Field to Market Assessments to Improve Efficiency

Field to Market Assessments to Improve Efficiency

Workshop Schedule

Please contact the Extension Educator listed for each site to preregister by Dec. 3.

Monday, December 7, 9 a.m. - 1 p.m.
UNL Extension Office in Lancaster County, 444 Cherrycreek Road
Contact: Tyler Williams, (402) 441-7180 or

Monday, December 7, 5:30 – 9 p.m.
UNL Extension Office in Gage County, 1115 West Scott St.
Contact: Paul Hay, (402) 223-1384 or

Tuesday, December 8, 9 a.m. - 1 p.m. Nemaha County Hospital Meeting Room, 2022 13th St.
Contact: Gary Lesoing, (402) 274-4755 or

Tuesday, Dec. 8, 5:30 – 9 p.m. UNL Extension Office in Fillmore County, 1340 G St.
Contact: Brandy VanDeWalle, (402) 759-3712 or

Clay Center
Wednesday, Dec. 9, 9 a.m. – 1 p.m.
UNL Extension Office in Clay County, 111 West Fairfield Contact: Jennifer Rees, (402) 762-3644 or

Central City
Wednesday, Dec. 9, 5:30 – 9 p.m.
UNL Extension Office in Merrick County, 1510 18th St.
Contact: Troy Ingram, (308) 946-3843 or

Thursday, Dec. 10, 9 a.m. – 1 p.m. UNL Extension Office in Dodge County, 1206 West 23rd St.
Contact: Nathan Mueller, (402) 727-2775 or

Friday, Dec. 11, 9 a.m. – 1 p.m.
UNL Extension Office in Saunders County, 1071 County Road G
Contact: Keith Glewen, (402) 624-8030 or

October 30, 2015

“Sustainability is sometimes like the weather, a lot of talk, but we don’t always know what to do about it,” says Charles Shapiro, UNL Professor in Agronomy and Horticulture. While sustainability can be discussed for a long time, efficiency can be measured.

The University of Nebraska-Lincoln Extension in cooperation with the Corn and Soybean Boards is conducting workshops to introduce Nebraska corn and soybean producers to a tool that measures key farm efficiencies. Field to Market Efficiency Workshops will be held at eight sites Dec. 7-11 to teach farmers how to use a web-based computer tool called the Fieldprint® Calculator.

Rick Koelsch, Nebraska Extension associate dean, said “This is not your grandfather’s definition of “sustainable agriculture.” The tool rewards farms focused on efficient use of inputs, productivity, and sound stewardship practices as “environmentally sustainable.” It provides an opportunity for farmers to assess how their farm measures up.

“Fieldprints can help growers to establish benchmark data on a field and track improvements over time, set energy-saving and efficiency goals and compare performance against local, state and national benchmarks,” said Extension Educator Randy Pryor.

Most of the major grain buyers and companies using feed grains in food are reporting ways they are becoming more resourceful with energy, water, raw materials, and product waste streams. The consumer is asking these companies to improve the efficiency of producing and bringing their products to market. The Nebraska Corn and Soybean Boards are interested in making their commodities as efficient as possible to improve these indicators. Extension has learned through previous workshops that many of these environmental indicators can be improved by implementing best management practices already developed.

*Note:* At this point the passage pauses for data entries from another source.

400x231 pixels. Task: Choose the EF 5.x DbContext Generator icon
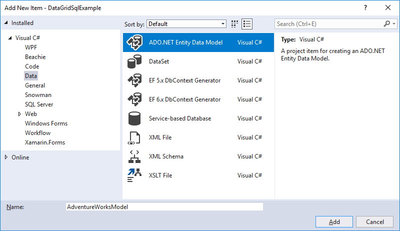click(135, 81)
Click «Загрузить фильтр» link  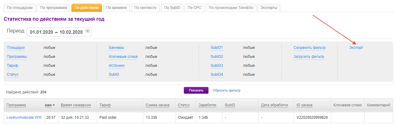(309, 57)
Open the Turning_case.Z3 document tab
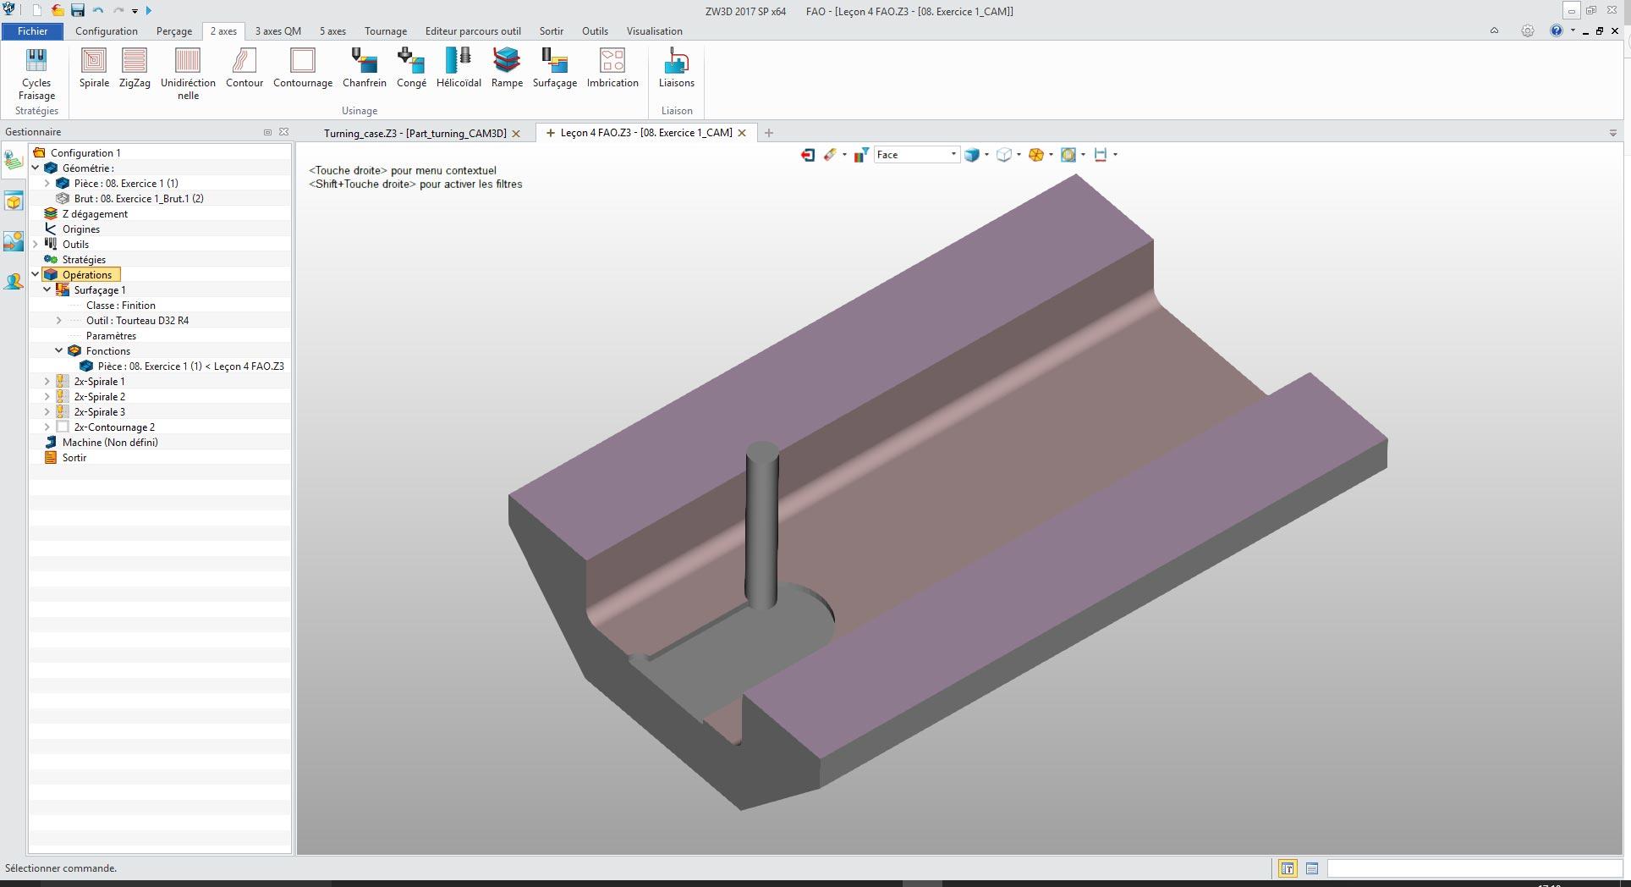Viewport: 1631px width, 887px height. coord(415,134)
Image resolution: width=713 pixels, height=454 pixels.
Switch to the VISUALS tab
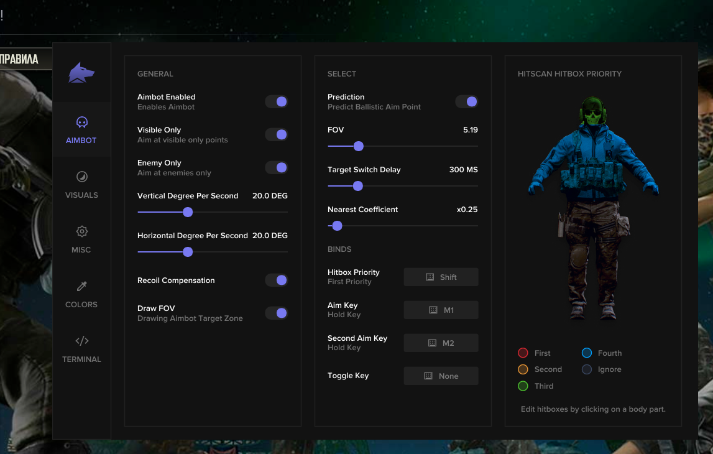81,195
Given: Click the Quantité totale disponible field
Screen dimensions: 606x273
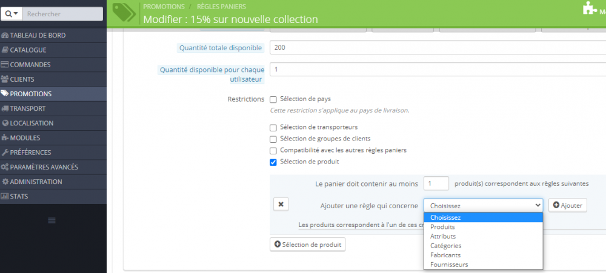Looking at the screenshot, I should (x=438, y=48).
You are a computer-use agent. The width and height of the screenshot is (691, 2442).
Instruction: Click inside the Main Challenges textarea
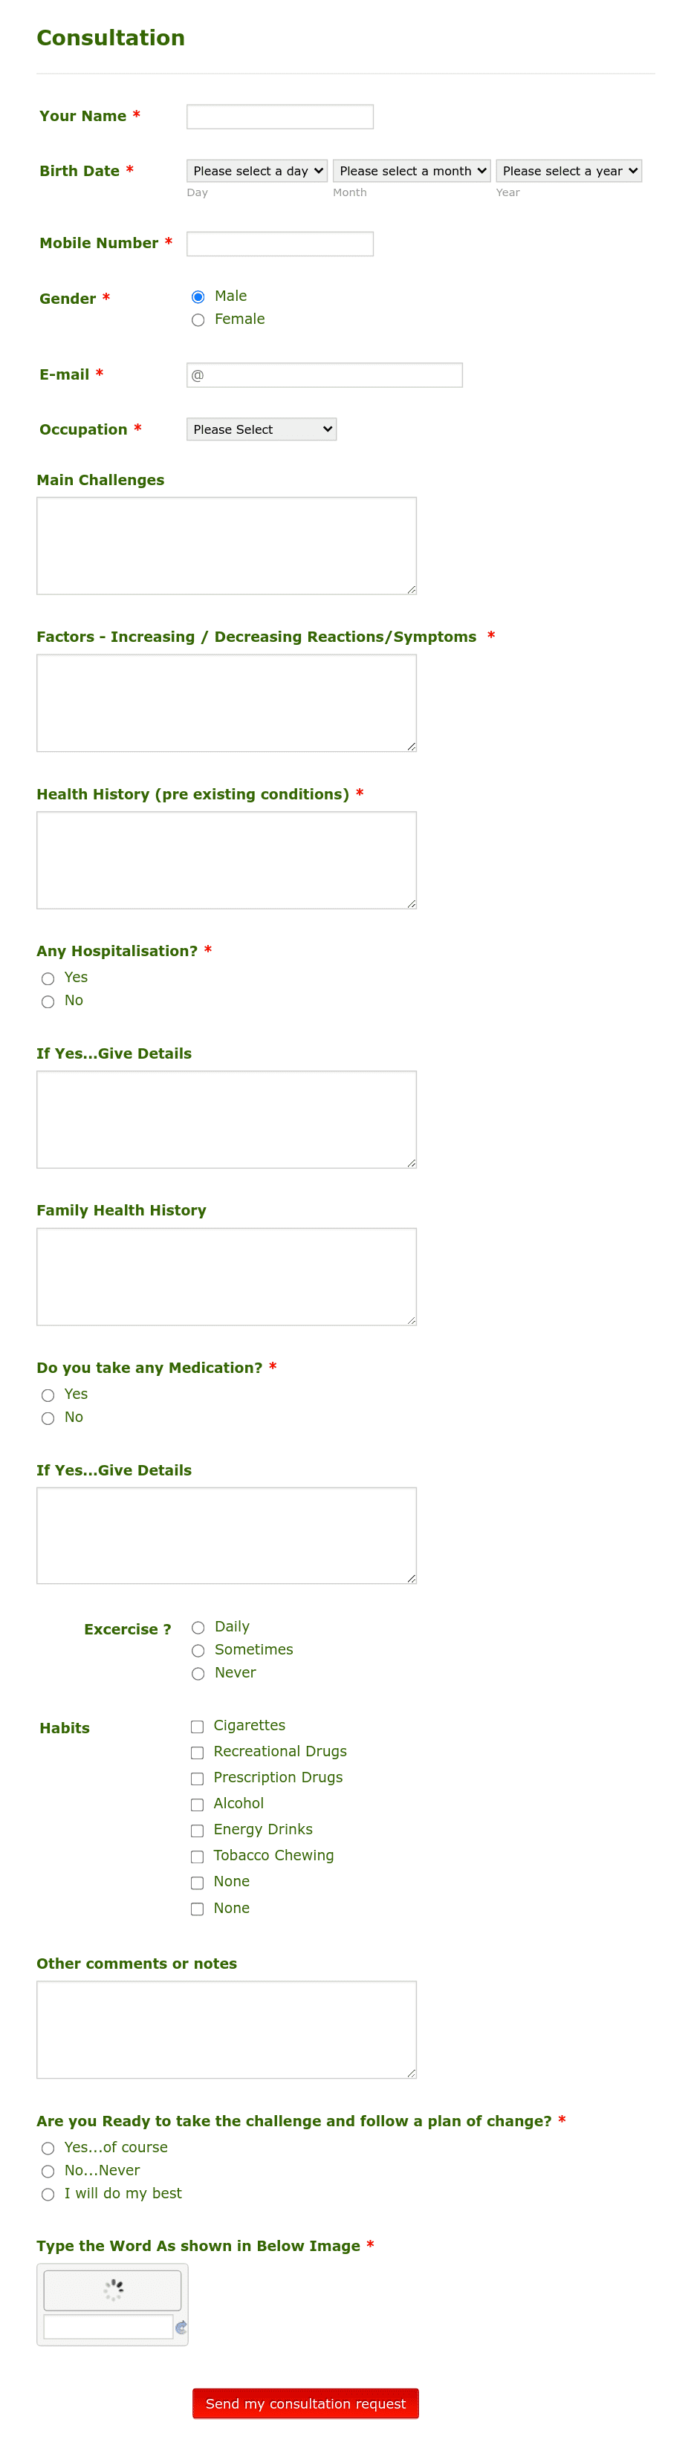click(226, 545)
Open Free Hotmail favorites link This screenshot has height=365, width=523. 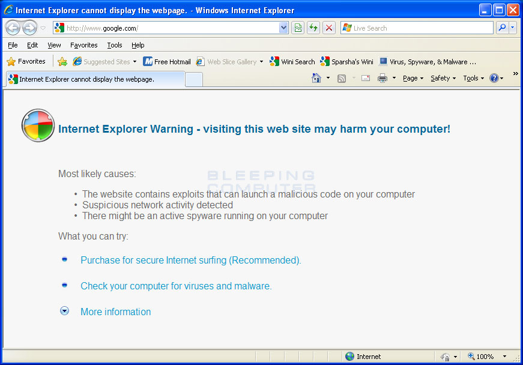tap(167, 61)
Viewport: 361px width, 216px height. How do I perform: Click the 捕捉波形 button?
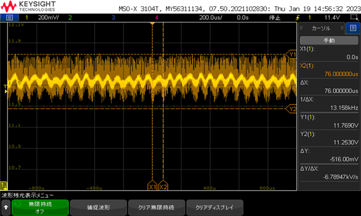pos(99,207)
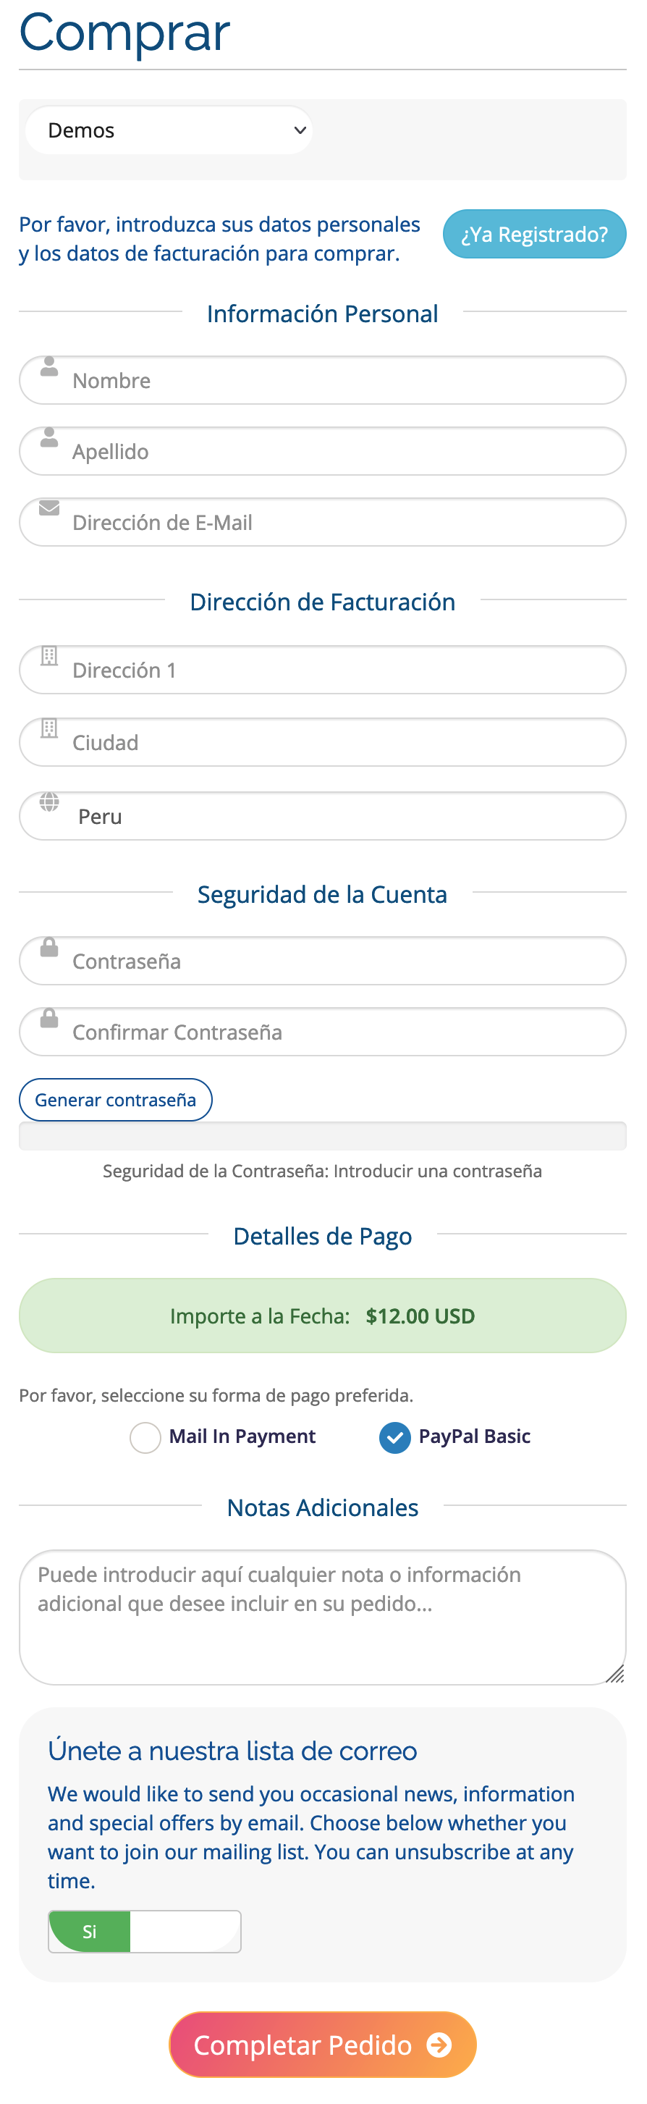Click the resize handle of notes textarea
This screenshot has width=647, height=2104.
(x=615, y=1674)
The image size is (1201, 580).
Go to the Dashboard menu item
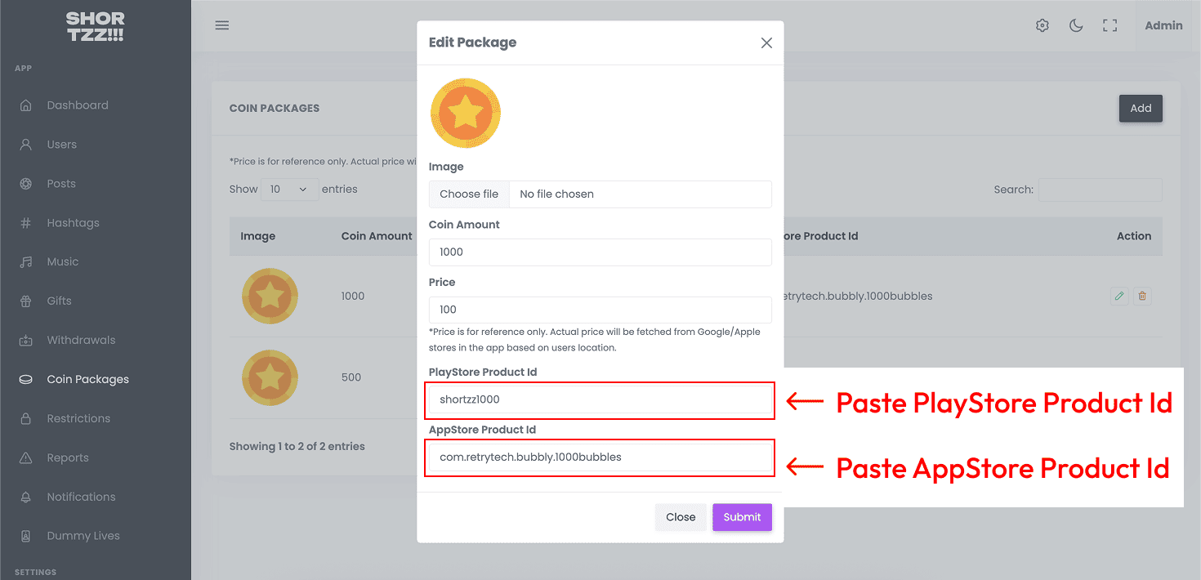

This is a win-win situation for farmers since one measure of sustainability is leaving their farm and natural resources in better condition than when they started plus make a profit.  University of Nebraska-Lincoln Extension has an interest in sustainable measures and science-based, outcome-focused metrics for efficiency gains in agriculture.

The field assessment workshops in Nebraska are hands-on and will show growers how to document eight sustainability and efficiency indicators via use of a laptop computer. The indicators are:

  • land use,
  • conservation,
  • soil carbon,
  • irrigation water use,
  • water quality,
  • energy use,
  • greenhouse gas emissions, and
  • water quality.
Know a friend who might be interested in attending? Download and share this program flyer.

Participants will select a representative corn or soybean field for 2015 and complete a data input sheet in advance of the Fieldprint® Calculator workshops.  Meals and workshop materials are sponsored through a Nebraska Extension Innovation grant and funding from the Nebraska Corn and Soybean Boards.  Computer laptops are provided or participants can bring your own. No prior computer knowledge is necessary and experienced users will be available to provide assistance.

Pre-registration is required by Thursday, December 3. For more information about the program or to pre-register contact a host Extension office. Participants from 2014 workshops are invited back to review outcomes from last year’s workshops and complete another cropping sequence.

“We want growers in Nebraska to be better able to understand and communicate how management choices affect overall sustainability performance and operational efficiency of their farm operations, and also be prepared for any new supply chain initiatives in the food sector that could emerge,” Pryor said.